• _Data section_:
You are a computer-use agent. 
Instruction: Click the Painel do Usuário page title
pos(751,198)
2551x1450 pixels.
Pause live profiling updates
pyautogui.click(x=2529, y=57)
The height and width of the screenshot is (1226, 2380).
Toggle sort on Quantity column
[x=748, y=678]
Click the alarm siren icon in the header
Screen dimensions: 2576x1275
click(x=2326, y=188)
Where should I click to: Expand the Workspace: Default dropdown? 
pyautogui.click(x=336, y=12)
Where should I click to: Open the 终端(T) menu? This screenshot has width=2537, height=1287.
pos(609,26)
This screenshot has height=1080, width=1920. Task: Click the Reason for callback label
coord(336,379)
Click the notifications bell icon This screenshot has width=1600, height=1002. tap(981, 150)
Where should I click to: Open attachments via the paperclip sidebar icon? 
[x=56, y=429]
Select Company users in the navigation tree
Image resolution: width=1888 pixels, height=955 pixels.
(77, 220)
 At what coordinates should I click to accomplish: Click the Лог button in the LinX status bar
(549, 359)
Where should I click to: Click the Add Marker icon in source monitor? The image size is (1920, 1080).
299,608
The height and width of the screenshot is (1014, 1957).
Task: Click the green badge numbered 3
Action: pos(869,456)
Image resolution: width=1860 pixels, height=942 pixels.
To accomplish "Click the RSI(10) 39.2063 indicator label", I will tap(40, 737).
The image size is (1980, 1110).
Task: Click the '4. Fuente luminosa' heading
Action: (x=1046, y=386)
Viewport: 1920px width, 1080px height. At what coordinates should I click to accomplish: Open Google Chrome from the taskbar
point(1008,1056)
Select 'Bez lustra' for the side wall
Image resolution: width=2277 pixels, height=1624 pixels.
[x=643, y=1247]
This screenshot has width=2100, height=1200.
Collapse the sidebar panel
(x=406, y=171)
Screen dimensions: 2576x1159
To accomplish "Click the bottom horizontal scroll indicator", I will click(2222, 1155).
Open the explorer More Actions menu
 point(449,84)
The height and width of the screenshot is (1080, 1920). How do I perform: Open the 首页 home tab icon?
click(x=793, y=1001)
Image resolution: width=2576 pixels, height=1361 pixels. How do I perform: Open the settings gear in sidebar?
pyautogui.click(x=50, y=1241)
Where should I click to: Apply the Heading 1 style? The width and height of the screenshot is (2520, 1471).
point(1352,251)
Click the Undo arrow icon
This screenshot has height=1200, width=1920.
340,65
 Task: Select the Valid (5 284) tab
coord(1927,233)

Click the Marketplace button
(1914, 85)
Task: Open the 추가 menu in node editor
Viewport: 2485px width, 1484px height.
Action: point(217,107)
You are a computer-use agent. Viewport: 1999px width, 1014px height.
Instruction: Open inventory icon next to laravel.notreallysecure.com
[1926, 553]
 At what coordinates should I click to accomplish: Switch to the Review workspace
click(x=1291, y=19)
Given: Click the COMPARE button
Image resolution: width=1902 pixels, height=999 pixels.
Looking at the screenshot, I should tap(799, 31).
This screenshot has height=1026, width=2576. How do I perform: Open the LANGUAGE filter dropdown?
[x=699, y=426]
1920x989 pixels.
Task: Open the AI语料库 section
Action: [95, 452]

• _Aim of the task_: At the line with "This screenshot has height=1026, width=2576.", begin reproducing the material above exactly, and continue through its last line.

• _Written reply_:
This screenshot has height=1026, width=2576. How do I perform: Open the LANGUAGE filter dropdown?
[x=699, y=426]
1920x989 pixels.
Task: Open the AI语料库 section
Action: [95, 452]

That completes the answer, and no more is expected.